La comunità Shalom si difende dalle accuse, presentando anche interviste a medici, psichiatri e famiglie che sostengono la fondatrice. La discussione sulla "Cristoterapia" e sulla preghiera come strumento terapeutico rimane accesa. Citando Kierkegaard, si afferma che "la preghiera non cambia Dio, ma cambia colui che prega", suggerendo che l'aspetto spirituale possa essere benefico nel percorso di recupero.

Ritratto di Suor Rosalina Ravasio

Oltre le Dipendenze: Un Rifugio per i "Figli di Nessuno"?

L'inchiesta ha sollevato la domanda fondamentale: "Quanti sono in Italia i figli di nessuno?". La comunità Shalom sembra accogliere coloro che la società fatica a gestire, coloro che vengono definiti "scomodi", "difficili", o "storti". In un'Italia dove i servizi pubblici per la salute mentale e le dipendenze sono spesso insufficienti, realtà come Shalom si propongono come alternativa, spesso gratuita per chi ne usufruisce, ma che nasconde costi umani e potenziali pericoli.
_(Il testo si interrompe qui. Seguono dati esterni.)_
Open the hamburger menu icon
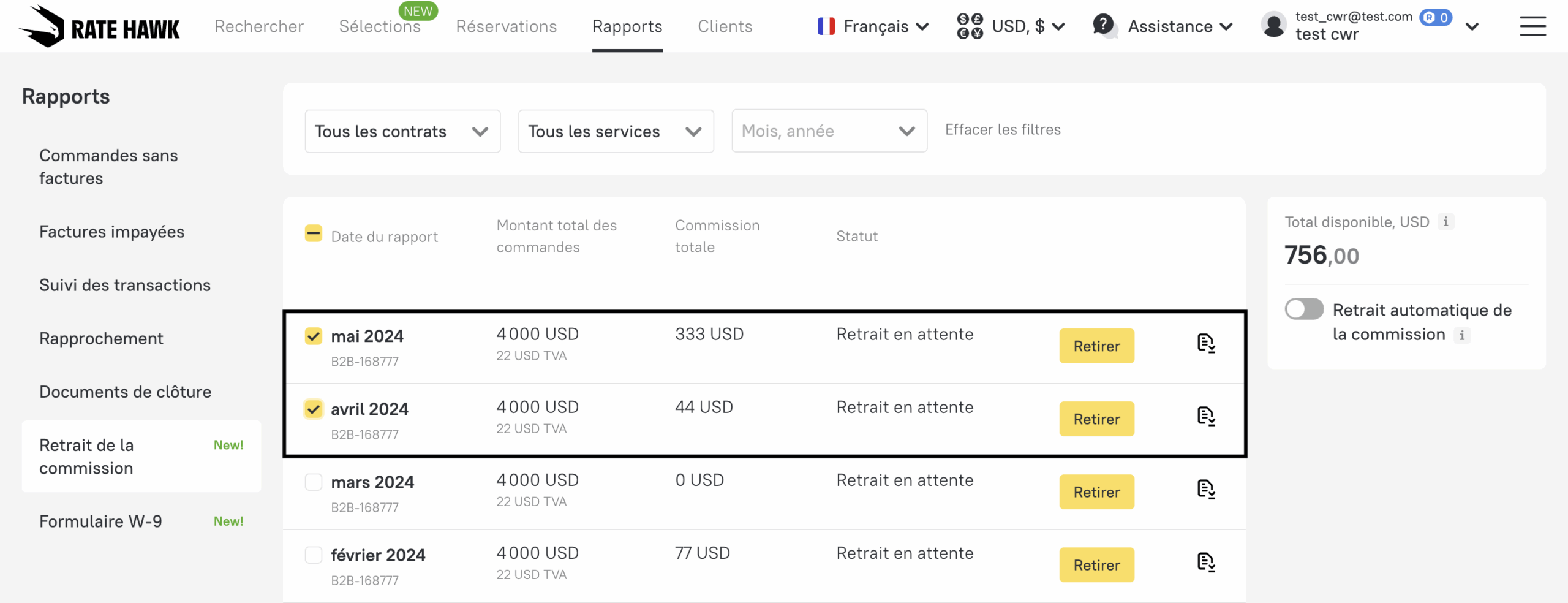The height and width of the screenshot is (603, 1568). click(1532, 26)
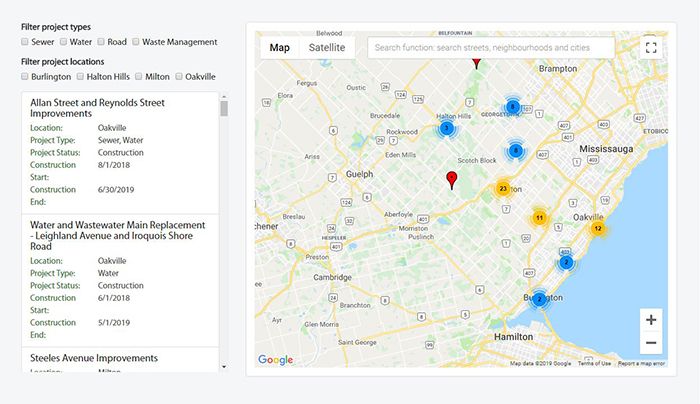The image size is (700, 404).
Task: Zoom in on the map
Action: (651, 320)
La comunità è diventata anche un luogo di produzione, con la realizzazione di casoncelli DE.CO. e la pubblicazione di libri scritti da suor Rosalina, alimentando ulteriormente la sua figura pubblica e il suo operato.
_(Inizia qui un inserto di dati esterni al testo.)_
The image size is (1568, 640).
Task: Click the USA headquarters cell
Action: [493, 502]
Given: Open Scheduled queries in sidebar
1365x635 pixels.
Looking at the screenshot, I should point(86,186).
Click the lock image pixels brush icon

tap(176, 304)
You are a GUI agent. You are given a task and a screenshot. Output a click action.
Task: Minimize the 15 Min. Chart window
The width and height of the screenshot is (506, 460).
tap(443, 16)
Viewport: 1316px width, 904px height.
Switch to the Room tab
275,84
La vicenda Shalom rappresenta un monito: la complessità dei disturbi legati alle dipendenze e alla fragilità psichica richiede approcci professionali, controlli rigorosi e un forte intervento statale. La linea tra un aiuto autentico e forme di coercizione o sfruttamento è sottile, e il dibattito innescato da questa inchiesta è cruciale per garantire che i percorsi di recupero siano veramente tali, tutelando la dignità e la salute di coloro che si trovano in uno stato di profonda vulnerabilità. La speranza è che la giustizia faccia il suo corso, facendo piena luce sulla vicenda e garantendo che simili situazioni non si ripetano, proteggendo i più fragili da un dolore che non vogliamo vedere.